Passage given:
▼
Release v1.1.1 — Chunked Crawling: Resume Huge Crawls Across Sessions · adityaarsharma/librecrawl-technical-seo-audit-mcp

New: librecrawl_resume_from_crawl_id(crawl_id) — the crawl a 50,000-page site politely, across multiple days, from any session feature.

The flow

Day 1:  Audit https://huge-site.com (max 5000 pages)
        → runs, returns crawl_id 42
        → pause anytime with librecrawl_pause_crawl()

Day 2:  list_crawls() → see crawl_id 42 with status "paused" at 1,847 pages
        librecrawl_resume_from_crawl_id(42)
        → picks up at page 1,848 — every previously-crawled URL is re-used
          from SQLite, ZERO duplicate HTTP requests to the target

Day 3:  Same thing until done → generate_report(42) for the full audit

State persists across PM2 restarts, server reboots, and entirely different MCP client sessions. The crawl is keyed by crawl_id, not by the MCP session.
▲
Extracted entries:
▼
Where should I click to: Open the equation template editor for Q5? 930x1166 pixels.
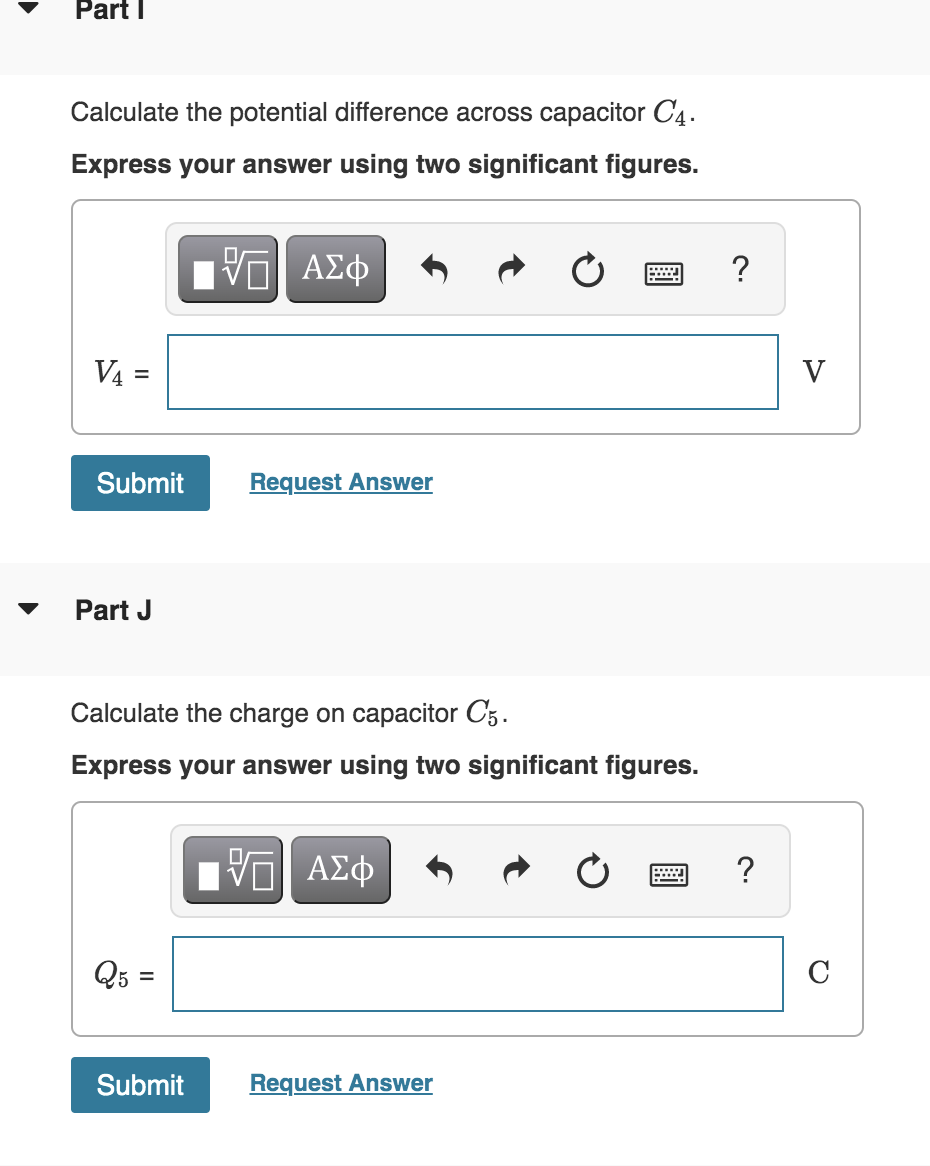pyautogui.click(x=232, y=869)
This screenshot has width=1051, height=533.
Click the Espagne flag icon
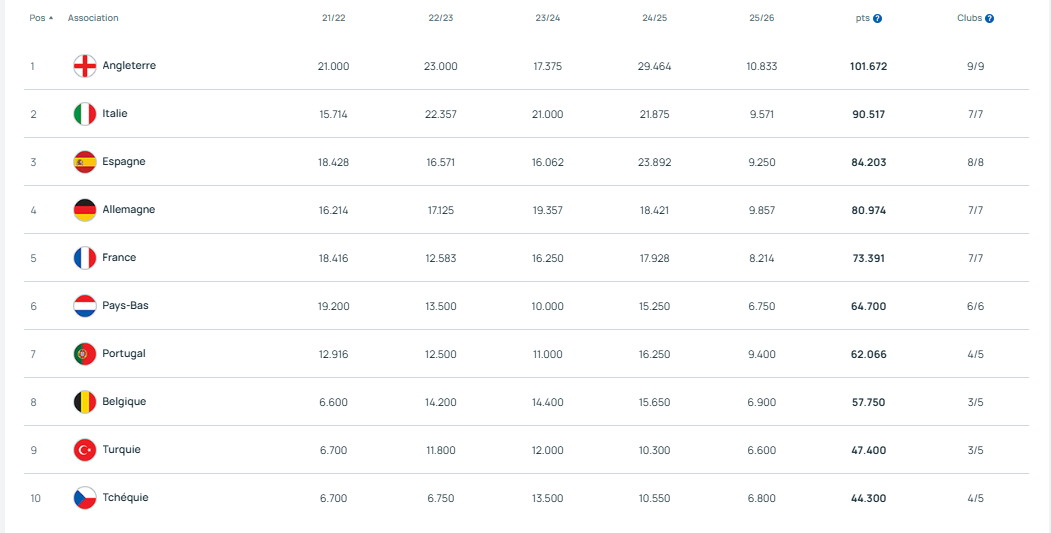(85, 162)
▲
What you will do:
1) According to the release note on chunked crawling, what is a crawl keyed by?
2) Carry on writing the release note on chunked crawling, starting right after its final sentence.

Solved problems:
1) It is keyed by its crawl_id, not by the MCP session.

2)
How it stays polite

Token-bucket rate limiter — smooth distribution, no bursting. Default 2 req/sec.
Respects Crawl-Delay directive in robots.txt
Single connection, sequential by default (configurable up to 5 workers)
Identifiable User-Agent (LibreCrawl/1.0 (Web Crawler))
Idempotent resume — URLs already in the DB are never re-fetched

Implementation note

Tries two resume paths transparently:

In-session resume (/api/resume_crawl) — when the upstream crawler instance is still alive with is_paused=True. Just flips the flag.
Cross-session DB resume (/api/crawls/<id>/resume) — when the crawler has been GCed. Rebuilds from the SQLite snapshot.

The tool returns {\"mode\": \"in_session_resume\" | \"db_resume\"} so you can see which path fired.

Also in v1.1.1

Better auto-recovery — _ensure_crawler_ready() now uses crawl speed (instead of status string alone) to detect paused/zombie crawlers. Upstream LibreCrawl reports paused crawls as status=\"running\", which the old detection missed.
Tool count: 20 (was 19) — librecrawl_resume_from_crawl_id added.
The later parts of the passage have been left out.